The parent Tribune Co. signed a letter of intent to sell the tabloid to Maxwell, making him the last hope to avoid a shutdown of the 71-year-old paper.

Maxwell announced the agreement to save the newspaper Tuesday afternoon.

Although he has not had a big dispute with British press unions recently, Maxwell faced them down repeatedly in the mid-1980s, closing or threatening to close publications unless they agreed to longer work weeks and pay and job cuts.

When he bought the failing British Printing Corp. in 1981, Maxwell cut 6,000 of 13,000 union employees and modernized production. He had it turning a profit within two years and under the name British Printing & Communications Corp. it is Britain's biggest printer.

His first newspapers were the Daily Mirror and the five other papers of the Mirror Group, which he bought in 1984. He cut the staff from 6,000 to 4,000 and turned the holding around in what a financial-press executive called ''the greatest business achievement on Fleet Street in a quarter of a century.''

To succeed against the bigger daily Sun of his archrival, Rupert Murdoch, Maxwell threw himself personally into day-to-day operations of the Mirror, editing copy, writing headlines and contributing editorials under the name Charles Wilberforce.

A union leader once said Maxwell ''could charm the birds out of the trees, then shoot them.''

That went for managers as well as laborers.

After his London Daily News, founded in 1987, turned into a five-month, $50-million flop, Maxwell declared: ''I made certain that never again would I launch a paper and leave it in the hands of the professionals.''

He launched The European - a kind of USA Today for the continent - last May, and then discovered there was no office for him in its newsroom. He immediately plucked the nameplate from the door of the editor's office and took it over.

''My primary duty is to hire and fire editors,'' he once told an interviewer. ''I treat them like a field marshal.''

His adversaries have pictured him as an unsavory interloper, his tactics too aggressive, his pay too low and his products too costly.

His personal fortune has been put at over $1 billion and his businesses are based in 16 countries and pull in $1.7 billion a year.

Maxwell, 67, says his is one of a few companies ''with the resources to play communications vertically, from pulp at the foot to satellites at the top, and to play it on a global scale.''

He travels with a personal photographer and uses a helicopter to channel hop or to commute daily from his country estate to London. For long trips he has a private jet.

He was born Jan Ludwig Hoch, son of poor Jewish farm workers in Czechoslovakia on June 10, 1923. He received only three years of formal schooling, but absorbed a Socialist philosophy at his mother's knee.

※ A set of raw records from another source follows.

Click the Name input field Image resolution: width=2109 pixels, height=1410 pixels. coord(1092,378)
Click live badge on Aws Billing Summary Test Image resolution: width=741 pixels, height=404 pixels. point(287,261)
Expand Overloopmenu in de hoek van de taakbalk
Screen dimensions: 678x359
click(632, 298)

He fought Hitler as a teen-age member of the Czech underground and the French Resistance and finally as a decorated, field-commissioned captain in the British Army. His war service was performed under various names and he settled on Ian Robert Maxwell in his adopted country.

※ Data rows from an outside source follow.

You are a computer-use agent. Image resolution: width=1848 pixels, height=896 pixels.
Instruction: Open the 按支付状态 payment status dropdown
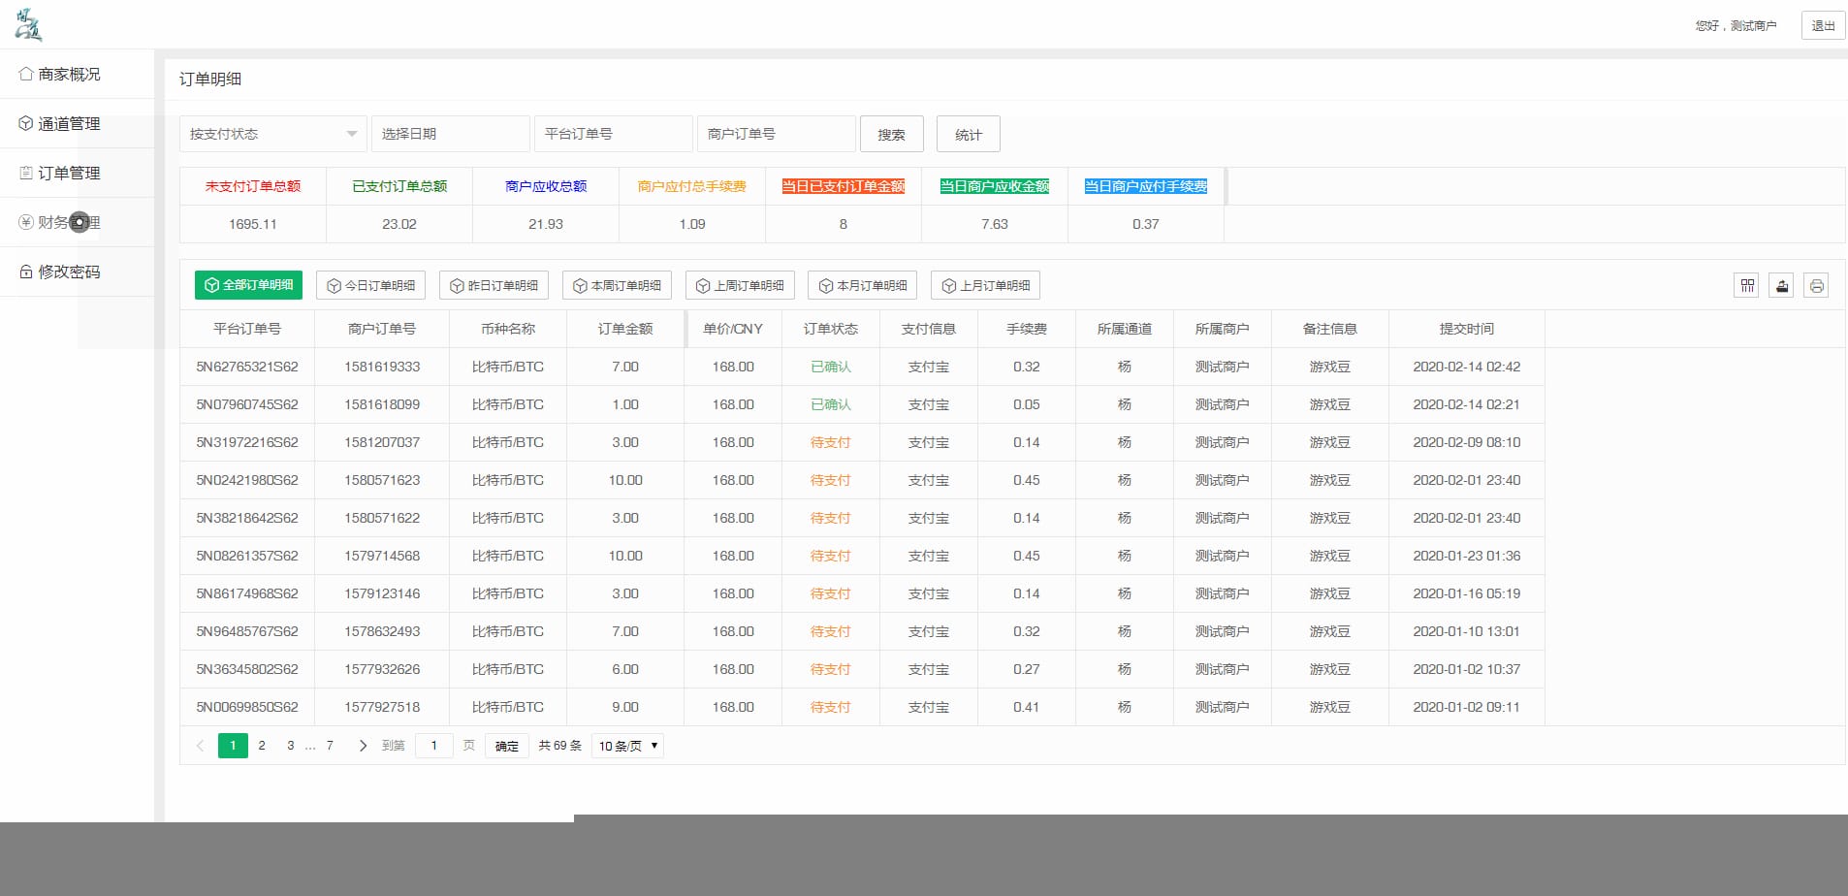(272, 134)
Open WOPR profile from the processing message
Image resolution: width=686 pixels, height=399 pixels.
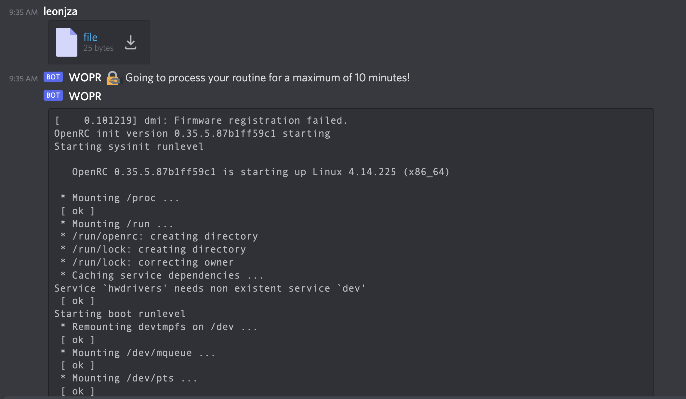click(x=85, y=78)
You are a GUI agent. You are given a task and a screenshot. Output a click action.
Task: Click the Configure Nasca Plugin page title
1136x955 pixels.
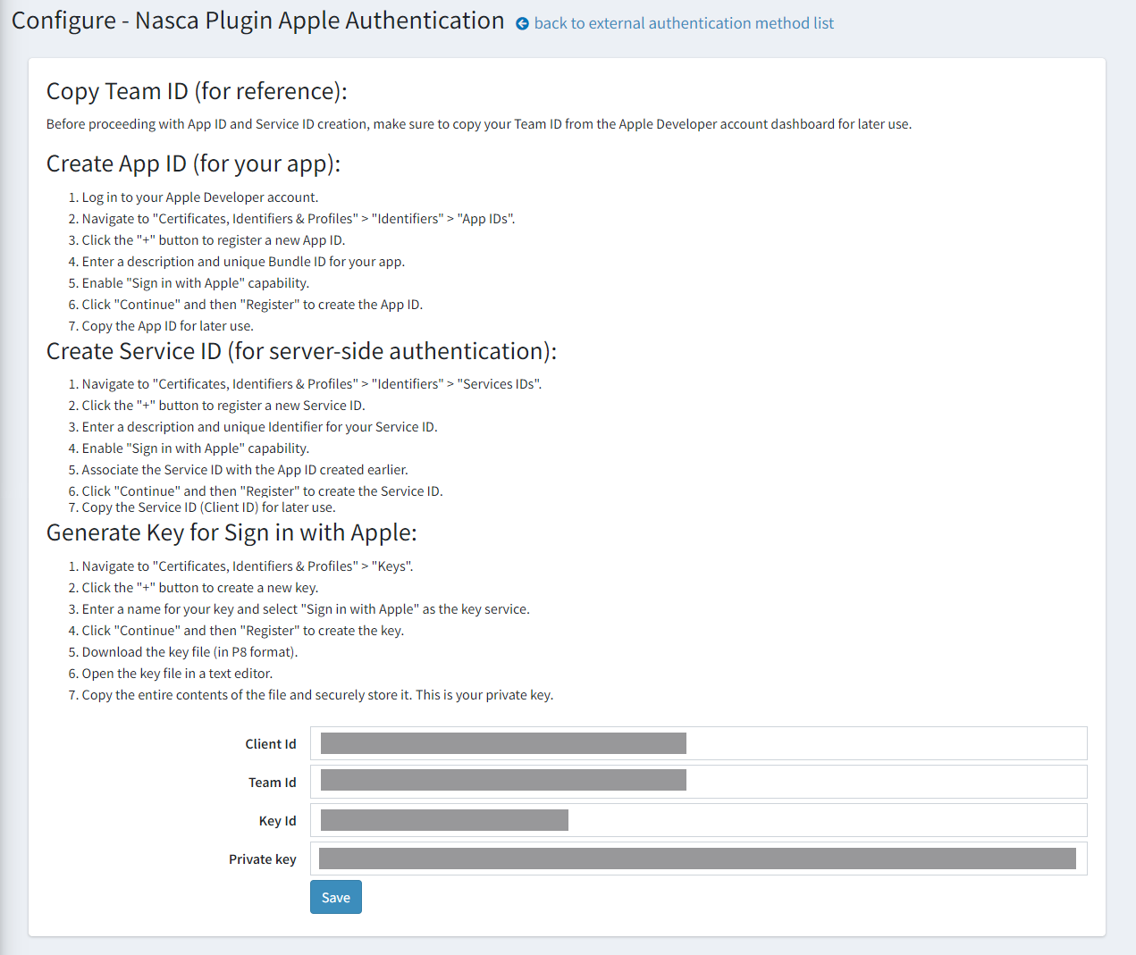click(257, 21)
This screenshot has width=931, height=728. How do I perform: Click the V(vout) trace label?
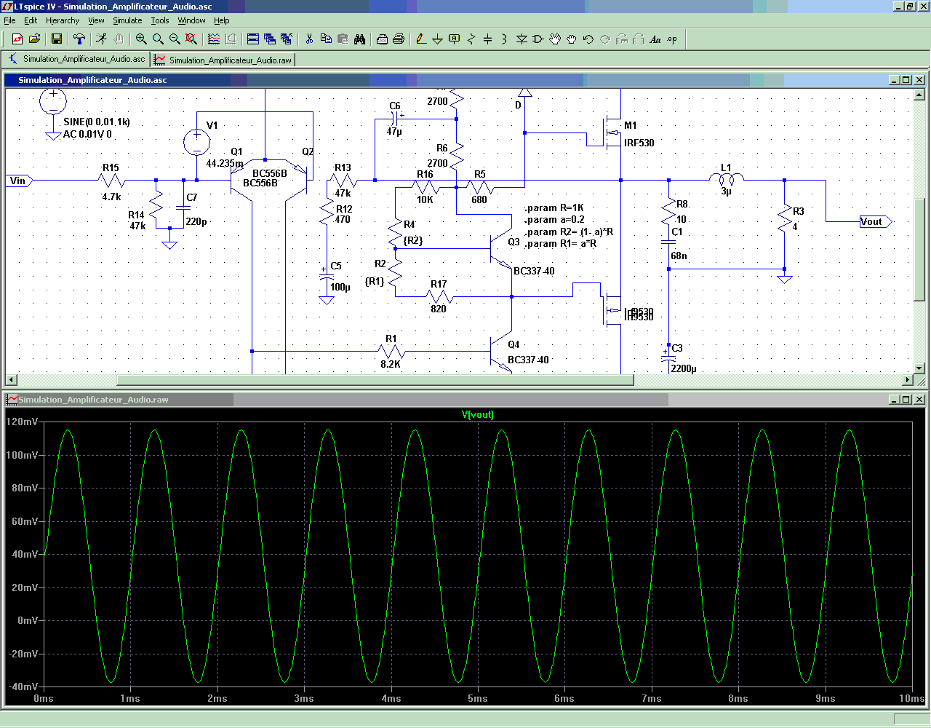pyautogui.click(x=477, y=415)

While working for the occupying forces after the war, Maxwell recognized that a treasure existed in the backlog of unpublished German scientific and technical papers.

He returned to England and made his first millions through Pergamon Press, publishing trade journals and scientific books.

In 1964 Maxwell was elected to Parliament as a Laborite, but his political career ended in 1970, in part because of questionable dealings involving Pergamon.

He allegedly misrepresented the company's value to a buyer and the Department of Trade and Industry concluded after an investigation that he was not someone ''who can be relied on to exercise proper stewardship of a publicly quoted company.''

In the United States, Maxwell acquired a string of printing companies and became the nation's No. 2 printer, rolling off such publications TV Guide, Parade magazine and several Time Inc. titles.

He sold the company, Maxwell Graphics, to a Canadian corporation for $510 million in 1990, about 1 1/2 years after paying $2.5 billion for Macmillan.

Maxwell had lost out to Murdoch in London in 1968 when both sought to acquire the News of the World, a Sunday tabloid. Maxwell also lost the Sun to Murdoch and in succeeding years he made unsuccessful tries for the Evening Standard, the Times of London and the Observer.

Maxwell has been married since 1945 to French-born Elizabeth Meynard. Most of their seven children work for their father, with two sons, Kevin and Ian, in key jobs.